Scatter plot of the angle of the leg versus the frequency of stimulation, computed as the inverse of the inter-pulse delay, for the voltage ramp experiment. The upper cluster (red) represents the trajectory of flexion of the leg, whereas the lower cluster (black) represents the trajectory of extension of the leg. The linear fits are computed using the method of least-squares.

The results demonstrate that it is possible to control the angle of a locust’s hind leg using a simple, closed-loop stimulation strategy. In particular, the control was achieved using short voltage pulses and varying the delay between them. Fast pulse-generation devices can be implemented using simple commercial microcontrollers, which offer configurable outputs for multisite stimulation and are easily accessible. Furthermore, fast pulses are advantageous because they allow a large proportion of the current to be capacitive instead of faradic, thus decreasing the occurrence of redox reactions, which could be harmful to the surrounding tissue45.
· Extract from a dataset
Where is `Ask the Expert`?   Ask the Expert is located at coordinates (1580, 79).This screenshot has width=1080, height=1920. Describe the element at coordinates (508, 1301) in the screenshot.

Multiple aspects could be advanced to improve the precision of this intervention in future implementations. Most importantly, a single stimulation site and a simple proportional control strategy limit the degree of precision that can be achieved. Consequently, multi-site selective stimulation of a single nerve or coordinated stimulation of different nerves are paramount for precise control using this concept46,47. Another important factor for reliable control is the transducer. In this work, we opted for an ink-based flexible resistor, because we wanted to minimize the mechanical load on the leg. However, the nonlinear response of the chosen transducer influences the control strategy. Other angle transducers, such as potentiometers, could represent a very high mechanical load for the leg of the locust, thus interfering with the free movement. A low-friction rotary encoder with an analog-voltage output or more advanced thin-film flexible resistors could be the best compromise between precision and mechanical load. Finally, while a proportional control strategy sufficed for our purposes, more complex strategies would bring additional benefits, such as the absolute elimination of the error signal with the addition of an integrative factor in the control loop. The demonstrated concept of controlling a variable in a non-fully characterized system might be applied to other systems such as the degradation of fat into heat by stimulating nerves innervating adipose tissue and monitoring its temperature as control parameter.

Conclusions

We demonstrated a closed-loop stimulation system to control the angle of extension of a locust’s leg in real time by stimulating its extensor nerve with custom cuff electrodes. The system is implemented by a microcontroller that generates a rate-coded stimulation signal, and a flexible resistor provides the feedback signal. The results show that the average leg angle can be controlled using a time-dependent input and a stimulation signal between approximately 4 and 20 Hz. We expect this model to serve as a primer for students and young researchers interested in applying control theory to biological systems. Future work should address selective stimulation approaches to allow a finer control of leg motion.